As for particle beams (aka electron guns) some one quoted Atomic Rockets as to why that'd be bad and so here's that bit again:
"Another problem is one shared by ion drives, the "space charge." If you keep shooting off electron beams you will build up a strong positive charge on your ship. At some point the charge will become strong enough to bend the beam. And the moment your ship tries to dock with another it will be similar to scuffing your shoes on the rug and touching the doorknob. Except instead of a tiny spark it will be a huge arc that will blow all your circuit breakers and spot-weld the ships together.

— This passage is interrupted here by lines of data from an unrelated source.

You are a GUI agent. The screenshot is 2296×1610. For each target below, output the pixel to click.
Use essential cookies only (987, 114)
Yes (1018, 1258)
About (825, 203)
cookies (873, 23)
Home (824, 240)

Don't try to neutralize the charge by firing off positively charged proton beams. John Schilling warns that space is filled with an extremely low-density, but conductive, plasma. You try to eject charge from your ship, and the ship itself becomes part of a current loop. Not only is the current flowing through the hull
(or trying to) likely to cause problems, but all those electrons or protons being sucked in produce X-rays on hitting the hull."
linky
In short no you can't eject charge from a ship in space, you go to a nice planet or some sort of discharge facility and do it there were space/physics won't try to murder you.
Well unless the guys I read got their science wrong, anyone who knows more about this stuff see any issues with this?
On the other hand shield upgrades for everyone! Don't forget that shields' eezo core(s) will need to cycle to discharge their own accumulated charges!